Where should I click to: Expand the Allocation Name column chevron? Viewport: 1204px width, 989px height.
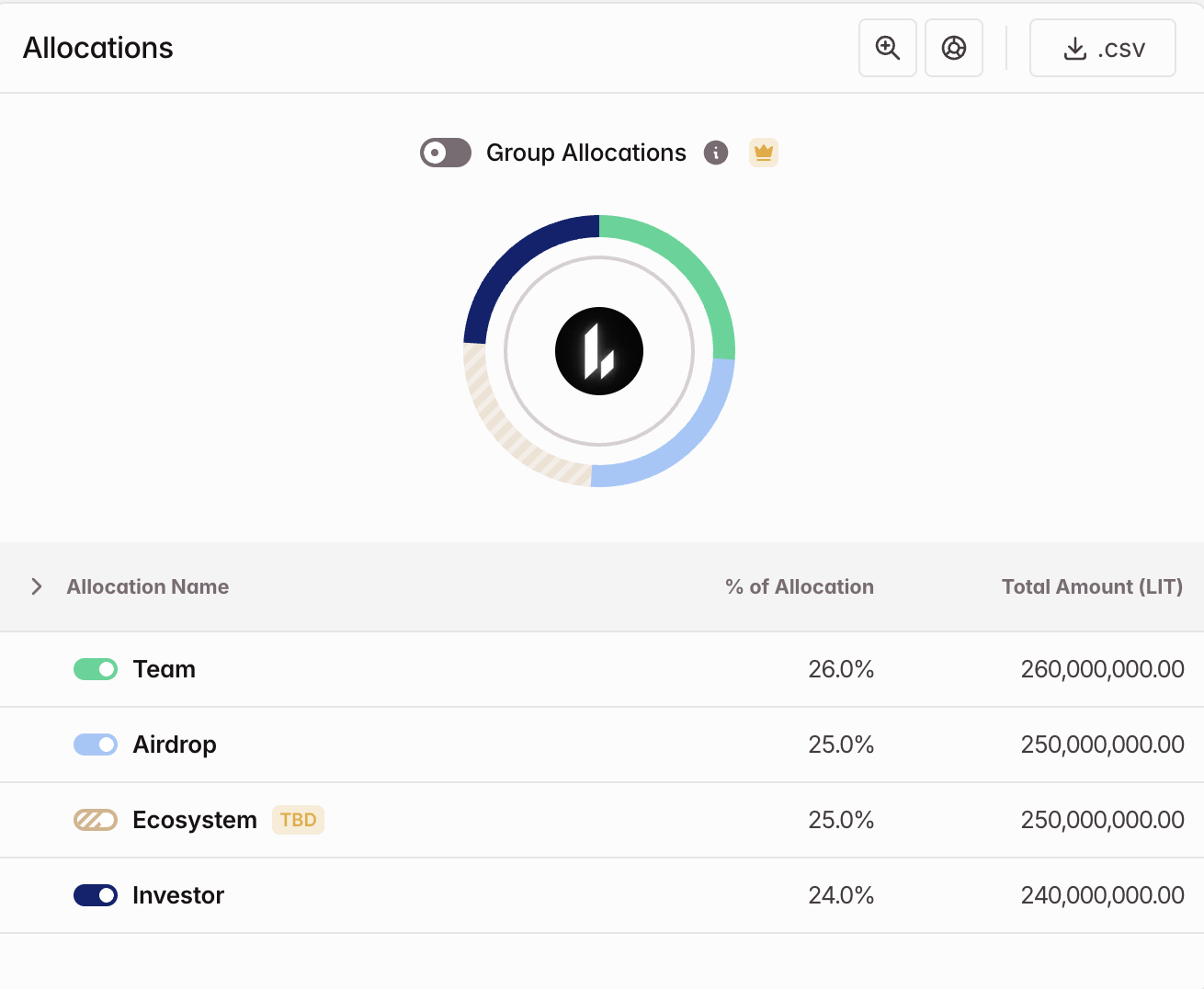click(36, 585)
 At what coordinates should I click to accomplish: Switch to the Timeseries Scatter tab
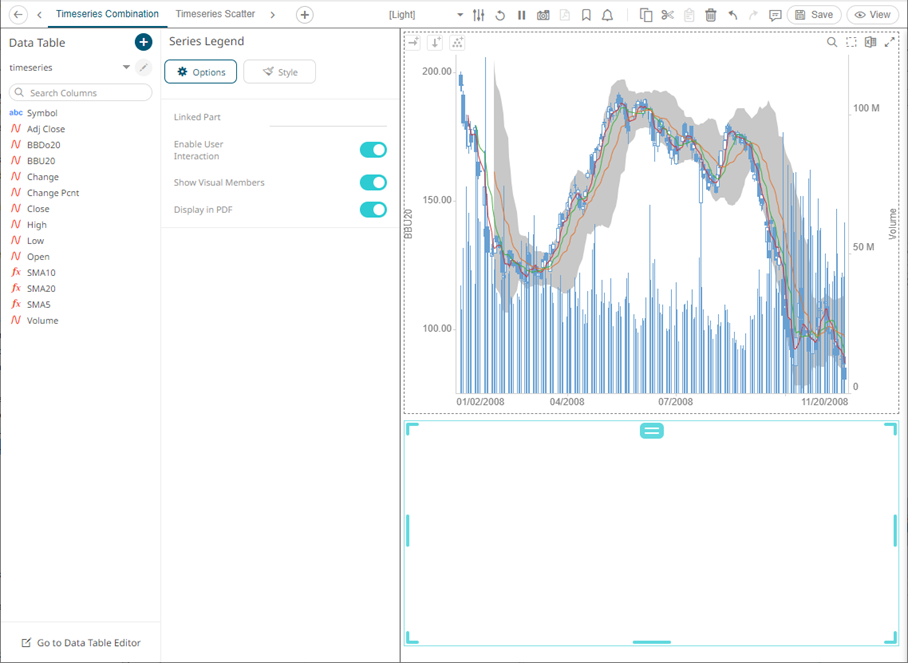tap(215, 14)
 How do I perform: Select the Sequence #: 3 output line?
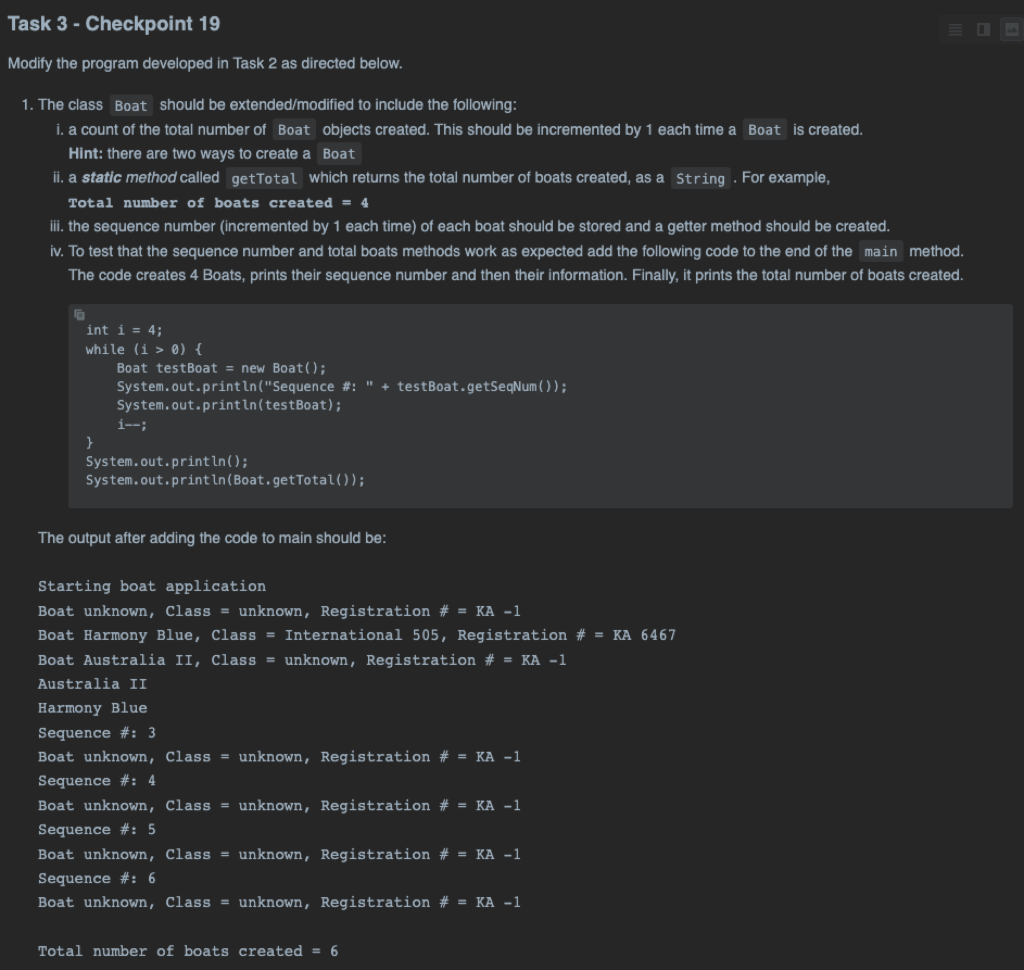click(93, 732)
----
Короткое задание >>
Выведите все записи выше строка в строку, ничего не меняя и опустив изображения.

Ответ на задание >>
Where should I click to: Expand the Allocation Name column chevron? Viewport: 1204px width, 989px height.
click(36, 585)
 At what coordinates should I click to accomplish: Switch to the Timeseries Scatter tab
tap(215, 14)
 How do I perform: Select the Sequence #: 3 output line?
click(93, 732)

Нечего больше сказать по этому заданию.